Confined Space: Deadly If Not Prepared

By Jeff Griffin, Senior Editor | April 2010 Vol. 65 No. 4

“These systems,” Lastinger says, “are available from numerous manufacturers, and range from systems designed to be used daily for lowering and raising entrants into the confined space to others that are basically fall protection, with an emergency retrieval feature, for people who typically enter and exit a confined space using a ladder or some other means.”

Accidents happen
Even through proven safety procedures are in place, employers have trained personnel and provided the necessary safety equipment, accidents can still result in death. After years of rescue work, Lastinger is familiar with the causes of confined space accidents.

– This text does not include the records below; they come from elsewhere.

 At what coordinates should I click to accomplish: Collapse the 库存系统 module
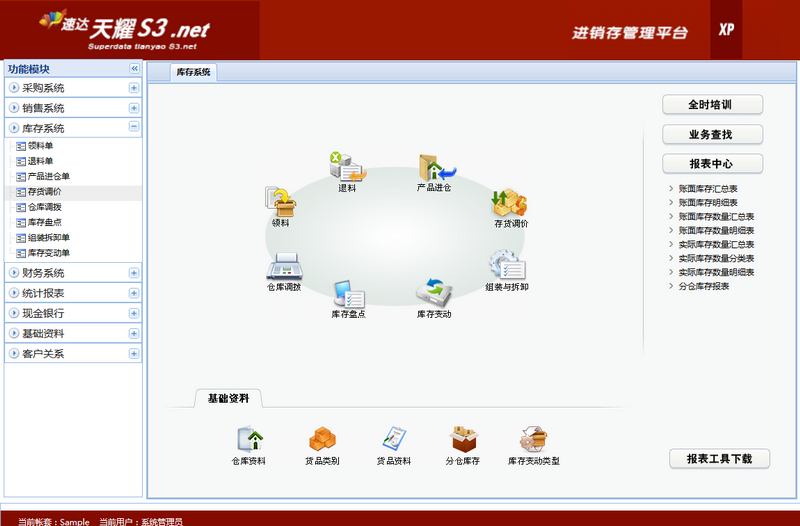[133, 127]

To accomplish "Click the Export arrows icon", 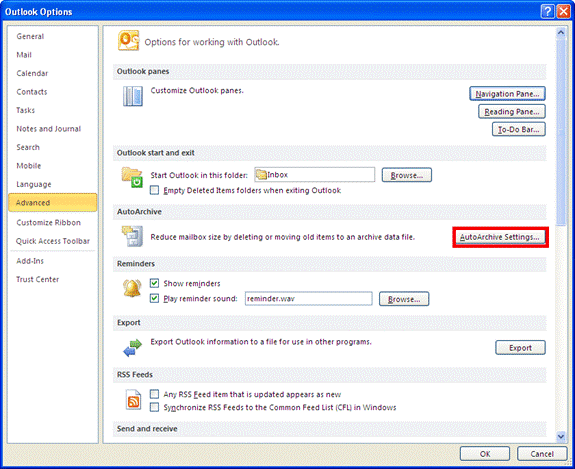I will click(x=132, y=348).
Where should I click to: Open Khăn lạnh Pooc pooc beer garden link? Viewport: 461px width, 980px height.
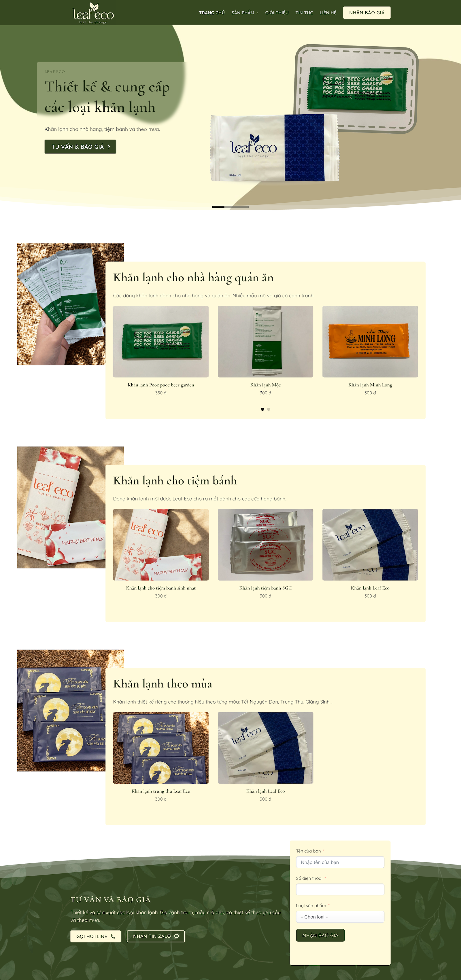161,385
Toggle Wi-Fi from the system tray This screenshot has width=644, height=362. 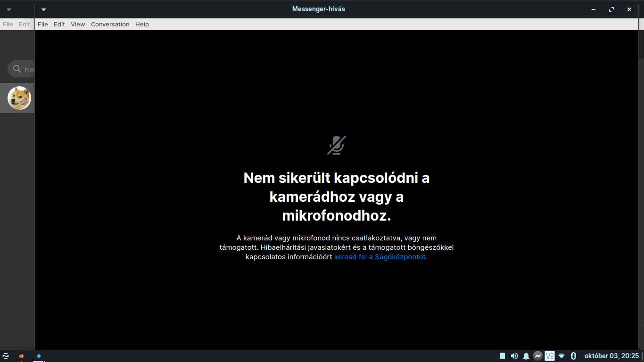(561, 355)
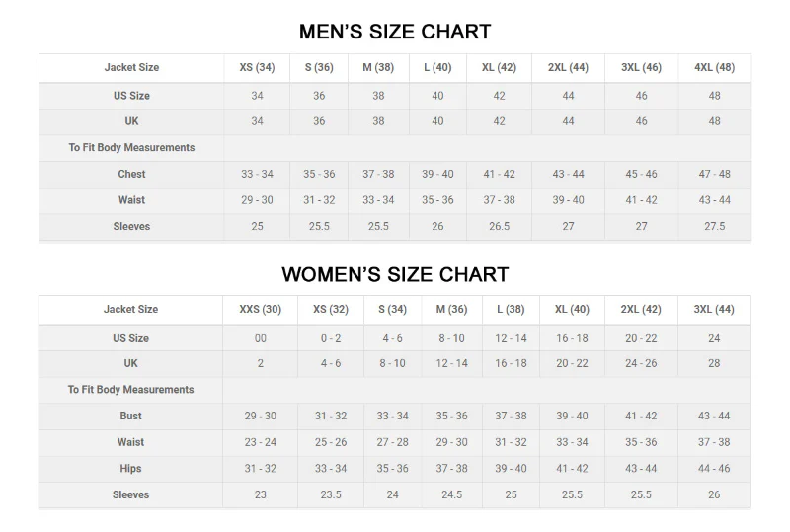
Task: Click the women's 2XL (42) column header
Action: coord(641,310)
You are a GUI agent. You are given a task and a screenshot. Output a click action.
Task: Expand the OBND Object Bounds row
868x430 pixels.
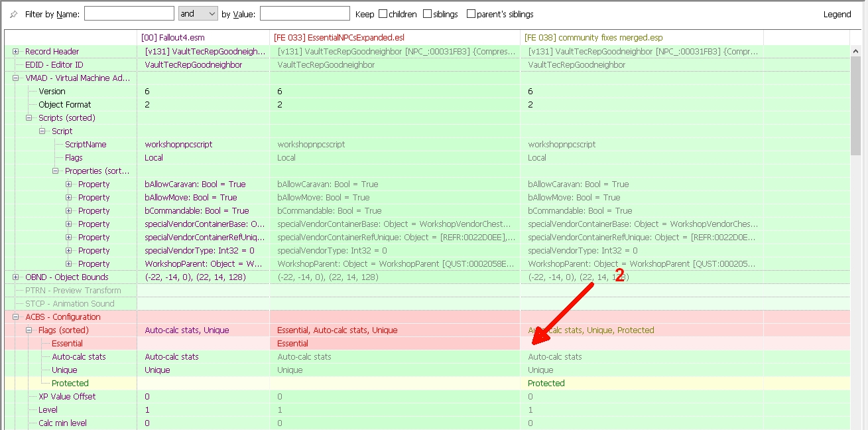(16, 277)
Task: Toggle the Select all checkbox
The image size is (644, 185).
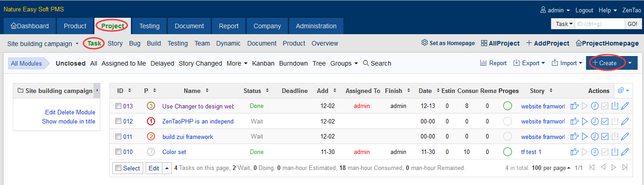Action: pos(118,168)

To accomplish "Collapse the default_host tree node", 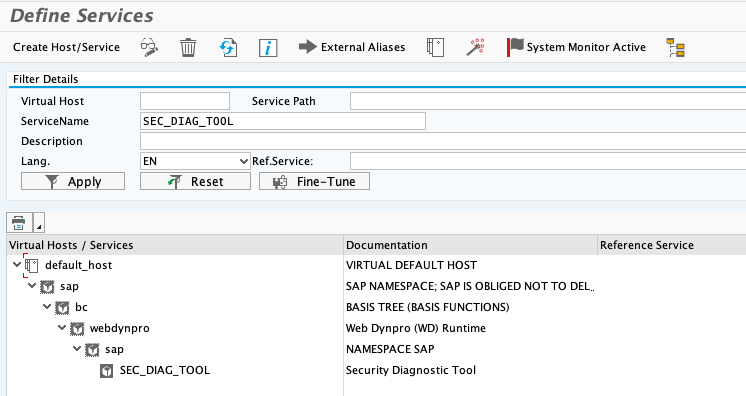I will [17, 265].
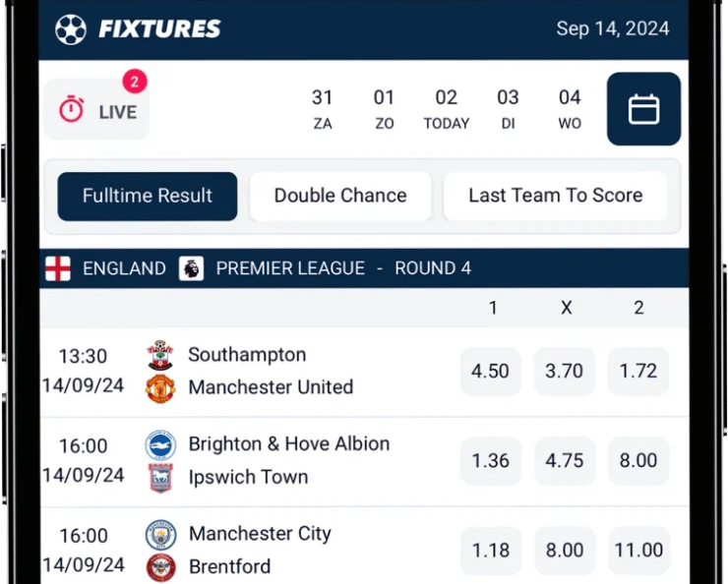
Task: Select date 03 DI
Action: pyautogui.click(x=508, y=108)
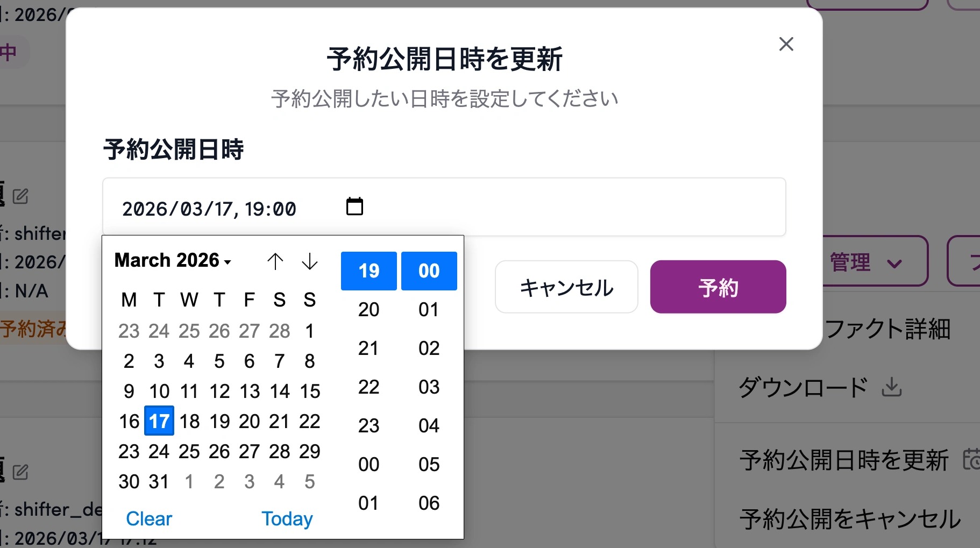980x548 pixels.
Task: Click the calendar picker icon
Action: tap(354, 207)

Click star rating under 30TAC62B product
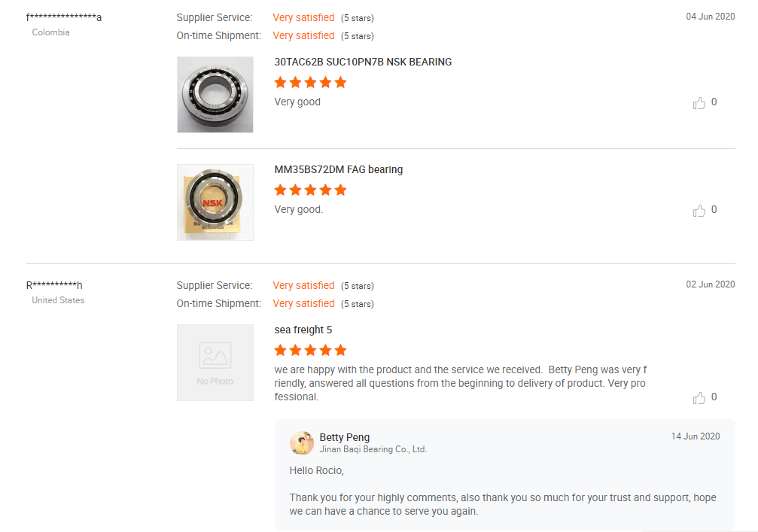pyautogui.click(x=310, y=82)
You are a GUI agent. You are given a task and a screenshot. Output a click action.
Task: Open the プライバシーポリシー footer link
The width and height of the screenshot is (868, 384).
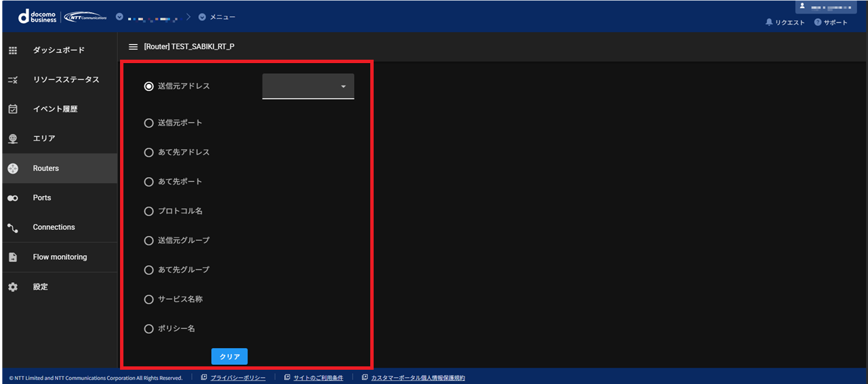point(237,378)
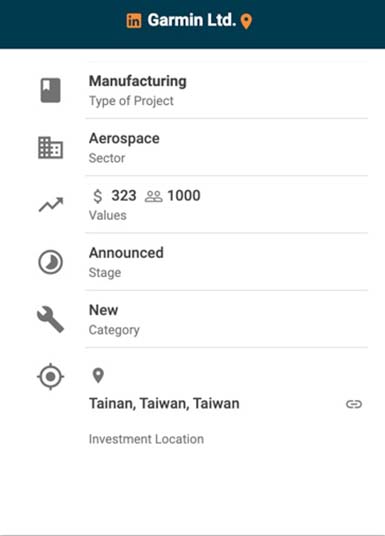
Task: Click the Aerospace sector entry
Action: click(x=124, y=139)
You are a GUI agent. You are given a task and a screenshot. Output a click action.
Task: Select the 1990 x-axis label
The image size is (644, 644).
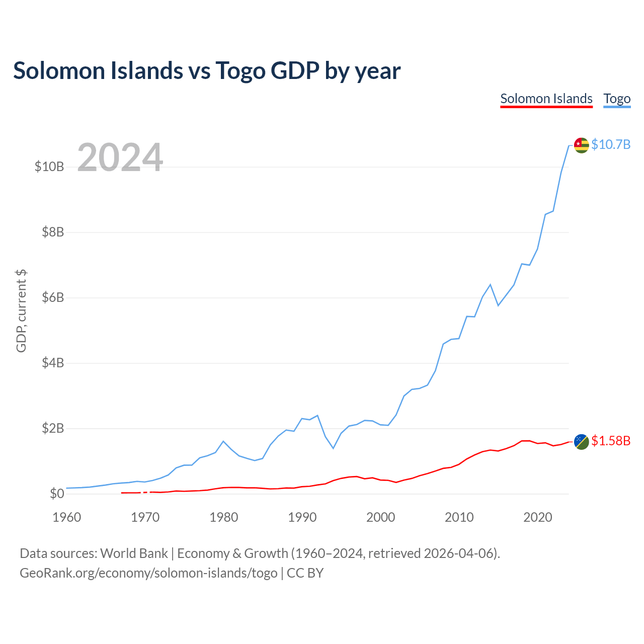coord(302,517)
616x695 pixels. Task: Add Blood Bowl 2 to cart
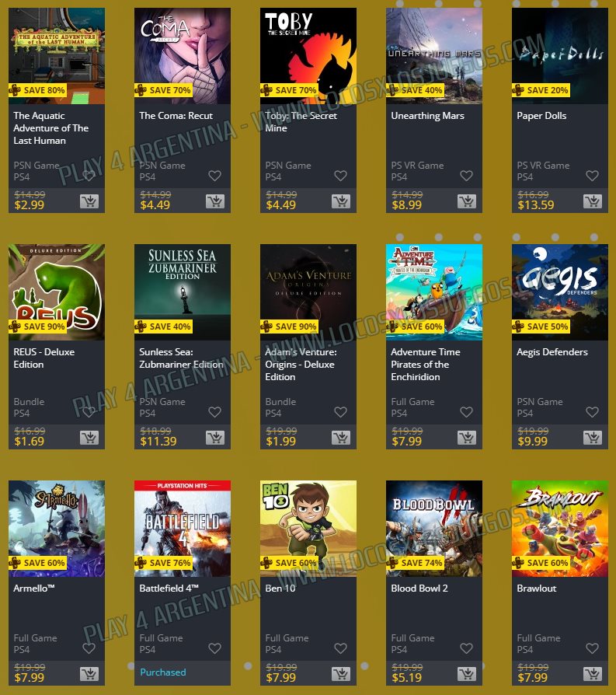coord(466,674)
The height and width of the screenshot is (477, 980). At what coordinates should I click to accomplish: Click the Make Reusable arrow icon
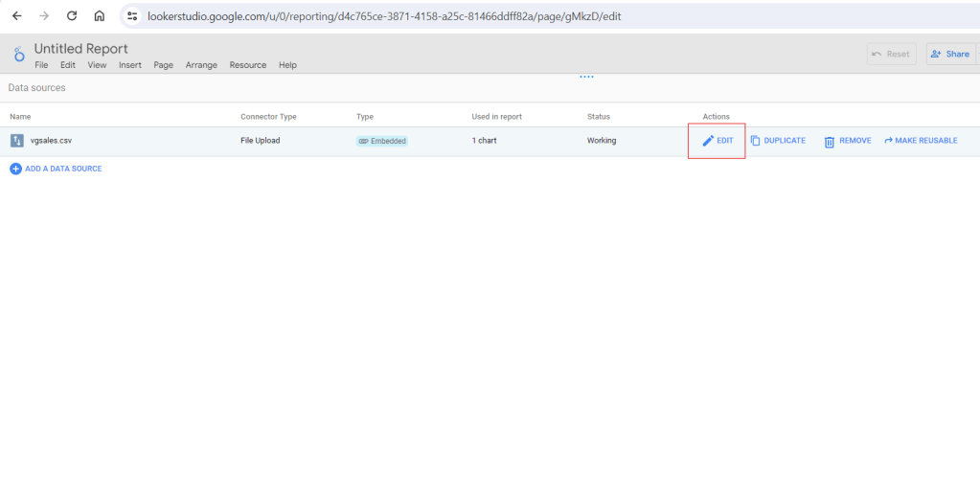pyautogui.click(x=888, y=141)
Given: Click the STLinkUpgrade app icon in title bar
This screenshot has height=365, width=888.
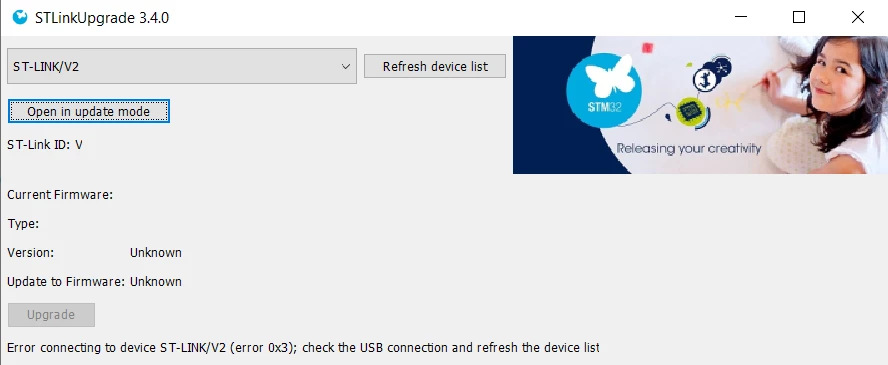Looking at the screenshot, I should click(20, 18).
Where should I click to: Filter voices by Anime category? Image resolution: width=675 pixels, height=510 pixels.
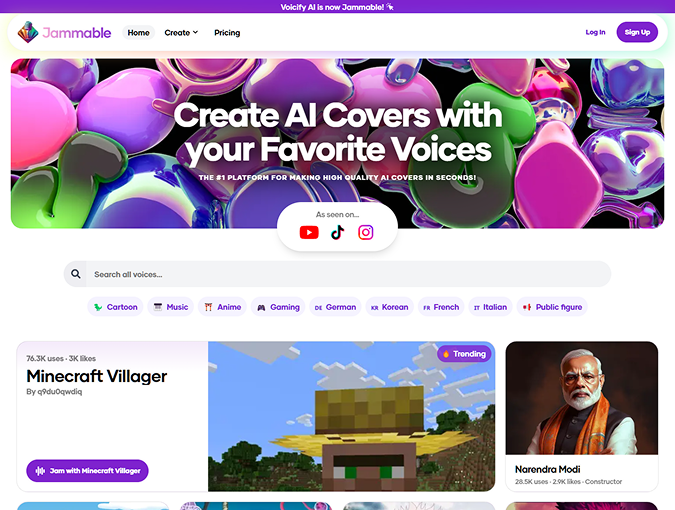click(222, 307)
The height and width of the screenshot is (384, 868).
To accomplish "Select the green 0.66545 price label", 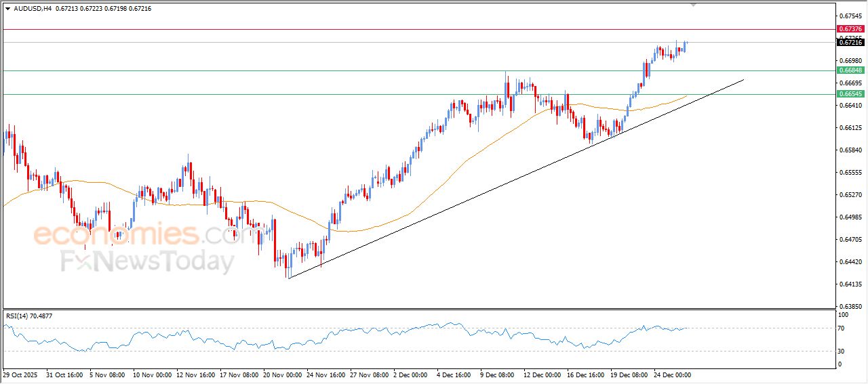I will [850, 94].
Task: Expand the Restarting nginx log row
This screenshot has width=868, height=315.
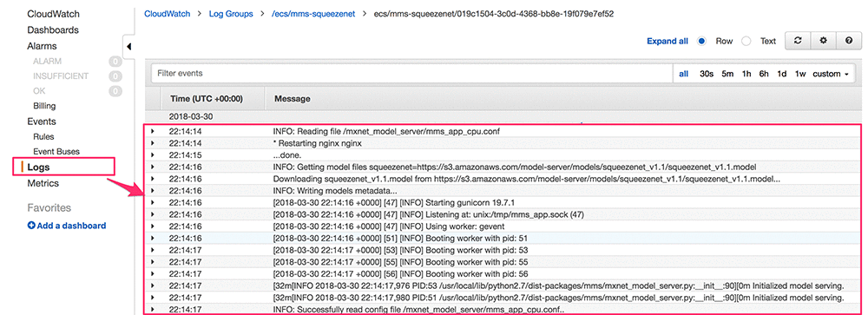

“Complacency often is a cause,” he says. “And, too often, familiarity with the job is to blame. Experienced workers get so comfortable with what they do that they get careless and take shortcuts to save time. They may decide some safety procedures are unnecessary -- they’ve skipped them many times with no incidents, they tell themselves. That can be a fatal mistake.”

Failure to monitor the atmosphere and properly ventilate the confined space invites disaster.

Some bosses and crew members may decide safety “takes too much time” and don’t understand the need and importance of some procedures. Other times employers don’t monitor work sites to ensure safety procedures are followed.

Lack of training and inexperience may result in crew members not understanding the hazards of confined space. Improper training can result in personnel not comprehending how to correctly use safety equipment. Training conducted in a language workers do not understand is ineffective.

With all the risks inherent with working in confined spaces, Lastinger says it can be successfully performed by following sound safety practices, including utilizing the entry permits, performing atmospheric monitoring, installing ventilation and using all required safety equipment every time a worker enters a permitted space.

“You may only get one chance to get it right, so do it right the first time,” he concludes.